Le stime econometriche Prometeia confermano come il 2018 si sia chiuso con un risultato positivo contenuto (+0,9%), in particolare grazie al buon apporto dell’industria, dell’export netto e degli investimenti. Il 2019, però, delinea un quadro diverso, la stagnazione per l’appunto (-0,1%). La domanda interna mostra crescita lenta nei consumi (+0.5%), gli investimenti continuano a funzionare (+2,6%). Le esportazioni dovrebbero calare (da +6,9% a +2%), in aumento invece le importazioni (+3,5%).

Marco Batazzi, di Ires Cgil Toscana e curatore del rapporto, dice: “La crescita zero umbra può essere spiegata in base a un puzzle composito e articolato di fattori in cui, oltre all’export negativo e alla moderazione dei consumi, occorre considerare anche il ruolo rilevante del contributo negativo generato dalla variazione delle scorte, effetto del decumulo portato avanti da parte delle imprese, come reazione all’attuale fase di incertezza caratterizzante il ciclo economico”.

Andando indietro a prima della crisi del 2008, si nota come risulti ancora grande il differenziale tra il livello attuale del prodotto e quello del 2007 (-15%), molto peggio del dato nazionale (-4,3%). Pure i consumi sono ancora indietro (-5,7%) ma sono gli investimenti a rappresentare una criticità piuttosto preoccupante (-28,3%) nonostante la risalita nell’ultimo quadriennio per effetto degli incentivi fiscali.

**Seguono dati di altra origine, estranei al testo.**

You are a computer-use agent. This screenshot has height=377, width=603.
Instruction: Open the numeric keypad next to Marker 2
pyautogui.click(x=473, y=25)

Nel secondo trimestre del 2019, l’occupazione complessiva è cresciuta dell’1,6%, vale a dire 5.600 unità in più, praticamente tutto a carico del lavoro dipendente (+3,6%), rispetto a quello autonomo (-3,6%). La disoccupazione, in 12 mesi, è scesa di quattro decimi di punto, all’8,6%. Gli aggiornamenti Inps di giugno 2019 ci dicono che c’è stato un ridimensionamento tendenziale del lavoro dipendente (-9%), portando il numero di assunti a 43 mila. Le assunzioni a tempo indeterminato, seppure in rallentamento, passano da +24% di giugno 2018 a +8,2%. Le ore autorizzate di cassa integrazione, a settembre 2019, crescono del 28,2%, arrivando a 4,1 milioni di ore.

L’attività imprenditoriale evidenzierebbe un tasso di sviluppo caratterizzato da un ritmo piuttosto modesto (+0,1%), mantenendo e confermando un orientamento sostanzialmente stagnante da ormai tre trimestri consecutivi. L’andamento di questo indicatore si collega a un livello delle cessazioni in lieve aumento (da 4.659 a 4.709) e a una contenuta attenuazione delle iscrizioni (da 4.823 a 4.798); in quest’ultimo trimestre la dinamica imprenditoriale sembrerebbe tuttavia peggiorata rispetto all’anno precedente (era +0,6% nel secondo trimestre del 2018).

Mario Bravi, presidente dell’Ires Cgil Umbria, ha poi presentato dati – con fonte Bankitalia – relativi al Pil pro capite nel periodo 1999 – 2017. Il quadro è fortemente negativo, con un rallentamento senza paragoni. Fatto 100 il Pil del 1999, nel 2017 quello della Germania è salito a 127, quello dell’area Euro a 119, quello dell’Italia a 100,2, quello umbro a un imbarazzante 84,8.